Un cadre de dialogue et d’échange autour des OGM
Au cours de ces deux journées, chercheurs, enseignants, représentants de ministères, ONG, leaders communautaires et médias ont pris part à une série d’exposés et d’échanges centrés sur des thématiques clés :
– les définitions et applications des OGM ;
– les avantages et les effets négatifs potentiels des biotechnologies modernes ;
– le cadre juridique de biosécurité au Sénégal et dans l’espace CEDEAO ;
– L’évaluation et la gestion des risques biotechnologiques ;
– l’accès à l’information via le Centre d’Échange sur la prévention des risques biotechnologiques (BCH) ;
– et les considérations socio-économiques et éthiques liées à l’usage des biotechnologies modernes.
Une démarche proactive de sensibilisation
Cette initiative s’inscrit dans la dynamique de la mise en œuvre du Protocole de Cartagena, ratifié par le Sénégal en 2003, et dans le cadre de la loi n°2022-20 sur la biosécurité, qui vise à moderniser et renforcer les mécanismes de régulation des OGM dans le pays.
Dans son mot d’ouverture, le Directeur exécutif de l’ANB, le Pr Aliou NDIAYE, a rappelé que « la biosécurité ne peut être durable sans une culture scientifique partagée et une gouvernance inclusive.
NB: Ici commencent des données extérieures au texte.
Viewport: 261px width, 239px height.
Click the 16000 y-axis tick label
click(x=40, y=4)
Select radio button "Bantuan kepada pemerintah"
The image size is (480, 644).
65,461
Ces journées marquent un pas important vers une meilleure compréhension des enjeux liés aux biotechnologies modernes et à la biosécurité par les acteurs locaux. »
Des recommandations pour une mise en œuvre plus inclusive
En clôture des échanges, plusieurs recommandations ont été formulées, notamment sur la nécessité de :
– renforcer l’information des populations ;
– élargir les actions de sensibilisation à l’intérieur du pays ;
– et soutenir la mise en œuvre du cadre réglementaire par les partenariats académiques et institutionnels durables.